Carlos Soria depois de chegar ao cume em Manaslu em setembro passado
-E além disso?
– Exercite-se, mesmo que não seja competitivo, alimente-se bem, faça exercícios e crie ao seu redor o ambiente que Deus planejou. É disso que você precisa, nada mais é necessário. Que sua família tem algo a ver com você, que eles entendem o que você faz. Você não pode ir ao Himalaia por dois meses e deixar caras feias em casa. Tive muita sorte nisso. Conheci minha esposa nas montanhas e nunca tive problemas. E minhas filhas… eu tenho quatro, e elas continuam praticando esportes, assim como meus netos. Minha família tem um ambiente esportivo interessante.
-Como encontrar uma montanha?
-Eu tinha 14 anos, vivia muito mal e comecei a trabalhar. A primeira vez que tirei férias, meu amigo e eu fomos a La Pedrisa. Eu, que vivia só tristeza, numa casa sem água, sem banheiro dentro… eu vi isso, e me pareceu que esse era o meu mundo. Eu não estava enganado.

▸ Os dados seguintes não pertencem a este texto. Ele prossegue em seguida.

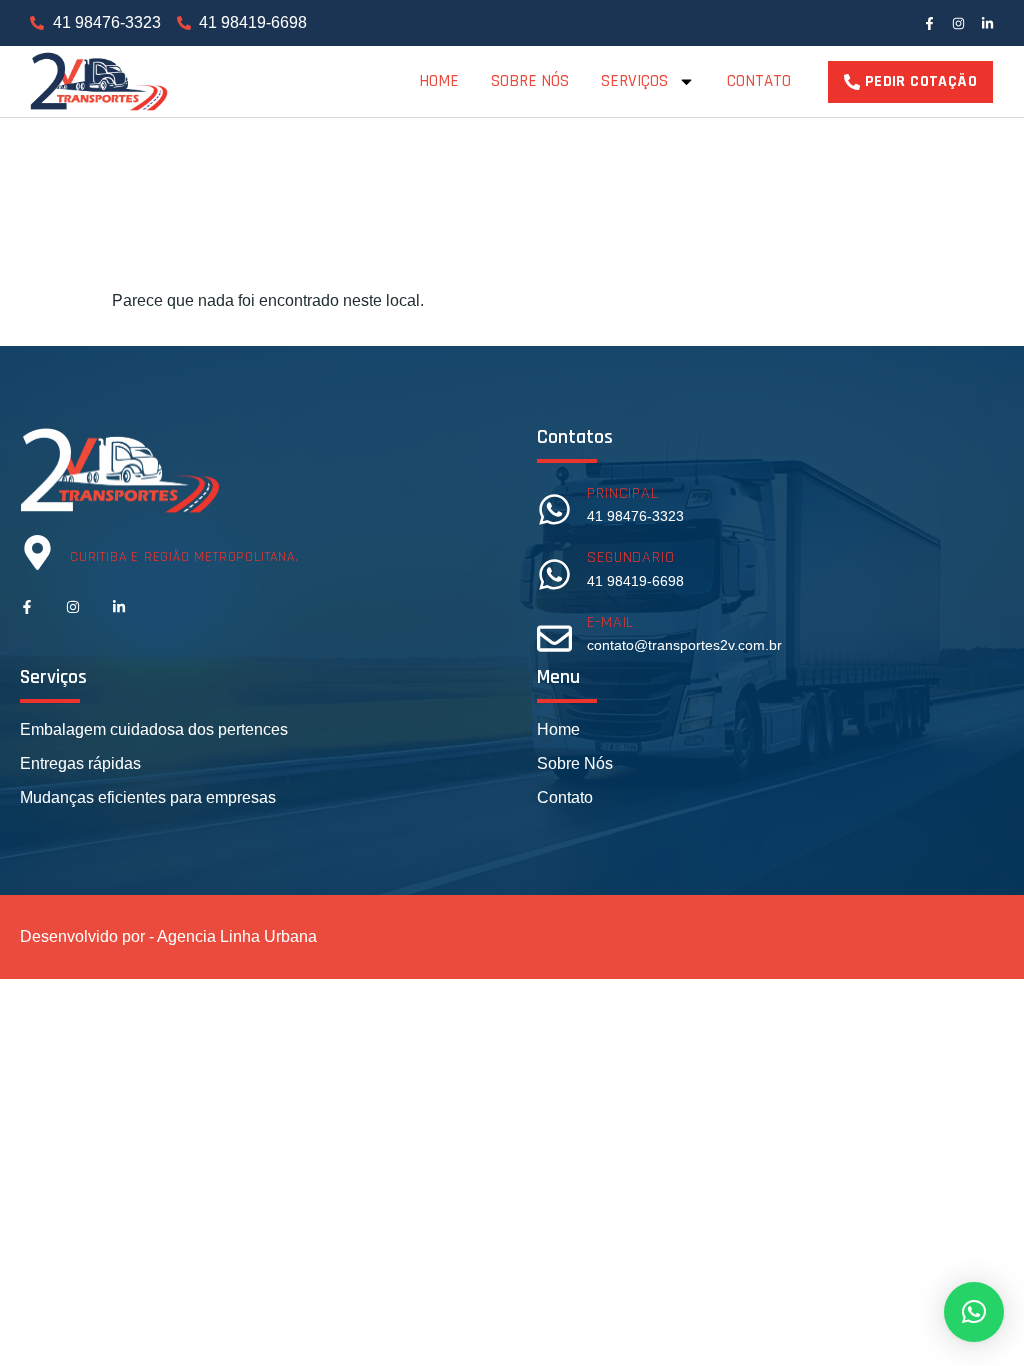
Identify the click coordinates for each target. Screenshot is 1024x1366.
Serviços (634, 81)
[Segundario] (554, 574)
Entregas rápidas (80, 763)
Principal (622, 493)
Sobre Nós (530, 81)
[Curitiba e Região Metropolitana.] (37, 552)
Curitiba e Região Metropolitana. (184, 557)
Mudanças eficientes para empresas (148, 797)
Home (439, 81)
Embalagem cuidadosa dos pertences (154, 729)
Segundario (630, 557)
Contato (759, 81)
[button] (974, 1312)
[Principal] (554, 509)
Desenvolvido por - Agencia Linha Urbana (168, 936)
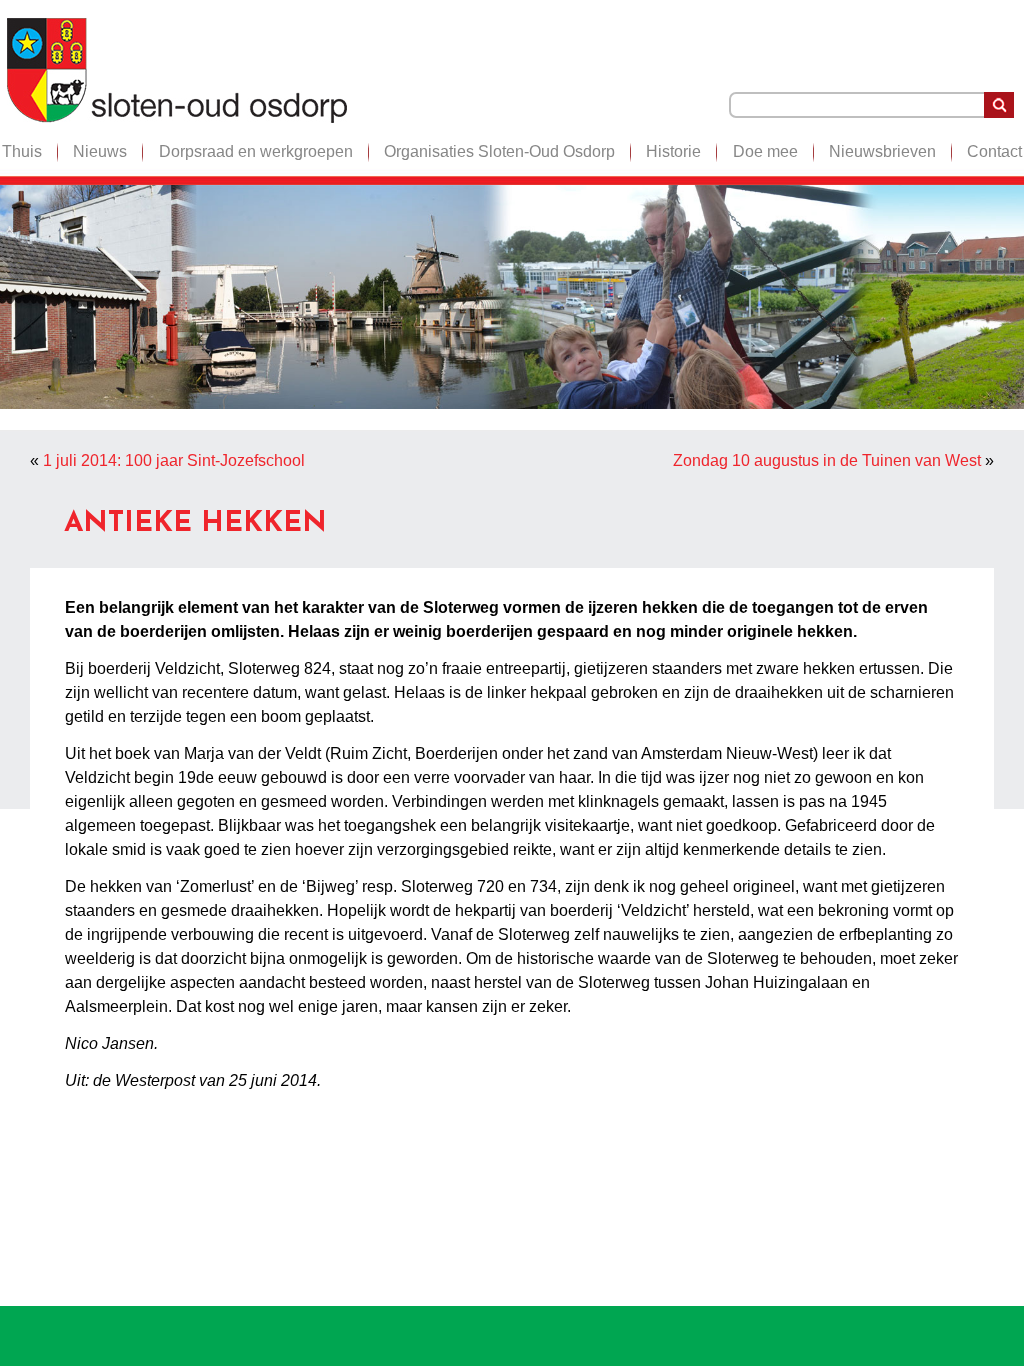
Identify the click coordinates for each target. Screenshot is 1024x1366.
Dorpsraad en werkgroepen (256, 151)
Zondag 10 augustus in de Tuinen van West (827, 460)
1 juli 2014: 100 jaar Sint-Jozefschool (174, 460)
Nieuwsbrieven (882, 151)
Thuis (22, 151)
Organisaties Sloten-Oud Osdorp (499, 151)
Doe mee (765, 151)
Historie (673, 151)
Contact (994, 151)
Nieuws (100, 151)
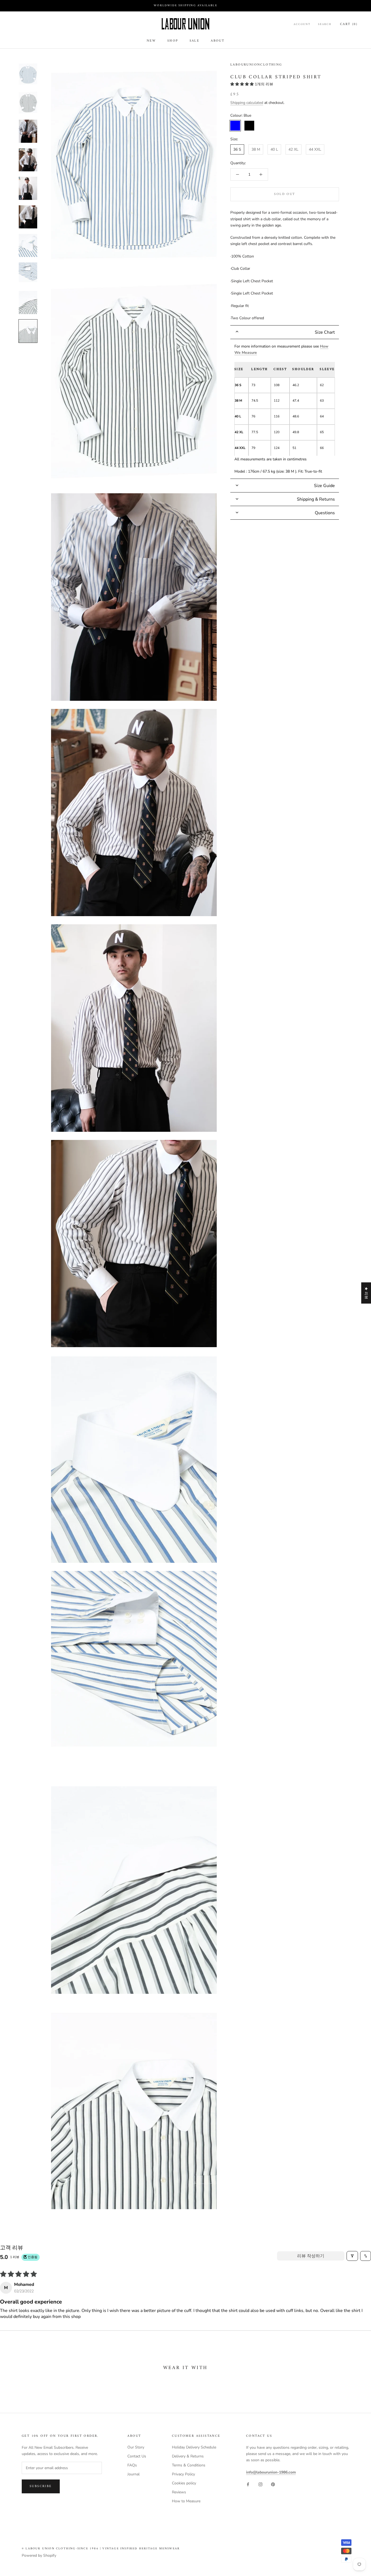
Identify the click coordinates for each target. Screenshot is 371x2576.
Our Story (135, 2447)
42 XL (293, 149)
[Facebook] (248, 2484)
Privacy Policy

-Naquela época eu já tinha me formado na escola.
-Você teve que trabalhar. Trabalhar era mais importante que comer; não havia outra escolha. E mesmo assim tudo foi difícil.
montanha
“Um dia me deram férias e, tendo experimentado apenas tristeza, vi isso e me pareceu que este era o meu mundo.”
– Meu primeiro trabalho foi como encadernador.
-Sim. Tenho Dom Quixote encadernado em couro em casa. Depois me tornei estofador, ao qual dediquei o resto da minha vida.
– Você também se considera um mestre da montanha, agora que o Everest está sendo escalado em série?
-Bem, eu me considero um alpinista. O mundo está se desenvolvendo como está se desenvolvendo, e não há necessidade disso… O que está acontecendo no Everest é lógico. Além disso, o Nepal precisa de dinheiro deste turismo. Mas ainda existem muitas montanhas. Se você quiser ficar sozinho, é muito fácil. Isso acontece no Everest uma vez por ano, mas nada acontece. A montanha não vai sofrer com isso, isso é besteira. É muito mais importante cuidar dos rios e da água, porque todo o lixo vai parar no mar e às vezes isso nos assusta mais do que as montanhas.
“Mas não há como negar que o montanhismo mudou muito nos últimos cinquenta anos.
-Tudo mudou. Todos. Se todos permanecêssemos iguais a cinquenta anos atrás, seria muito triste. Não gosto do que as pessoas dizem: “Não é mais o que costumava ser”. Claro que não, e deveríamos estar gratos por isso. A medicina mudou, o estilo de vida mudou… Quando eu era estofador, eu carregava móveis nas costas em carrinhos de mão e tal, e felizmente isso mudou também. Nada piorou.
-Como você encontrou Manaslu dessa vez?
-Fui novamente quando aconteceu o terremoto e quando foi construída uma nova escola. Lá somos amados e é uma das coisas mais lindas que podem acontecer com você quando você volta a um lugar onde esteve e é recebido com entusiasmo e um amor impressionante. Ali, no meio do nada. Eles ainda estão surpresos porque estou indo embora. Eles estão muito gratos. Este montanhismo, além da escalada, deixa você fascinado pelo entorno. Se não, então é muito feio. Aí, a única coisa que lhes importa é que as batatas deste ano fiquem boas. E agora o turismo está cada vez mais forte. Há cinquenta anos, eles viam apenas os japoneses. Há muito movimento hoje.
– A montanha já te traiu?
-Não, ele não me traiu. Quando acidentes acontecem comigo, não posso culpar as montanhas.
-E você o perdoou por alguma indiscrição?
– Sim, tenho certeza que alguém me perdoou. Claro que sim. Tentei não fazer muito, mas algumas são possíveis.
-Você acha que o que você faz é valorizado o suficiente?
-Quase demais. Muitas pessoas me param na rua e pedem fotos. Como posso dizer que não é bom? Principalmente se eles te tratarem com amor e respeito. Sempre há pessoas desajeitadas, mas elas são as menores.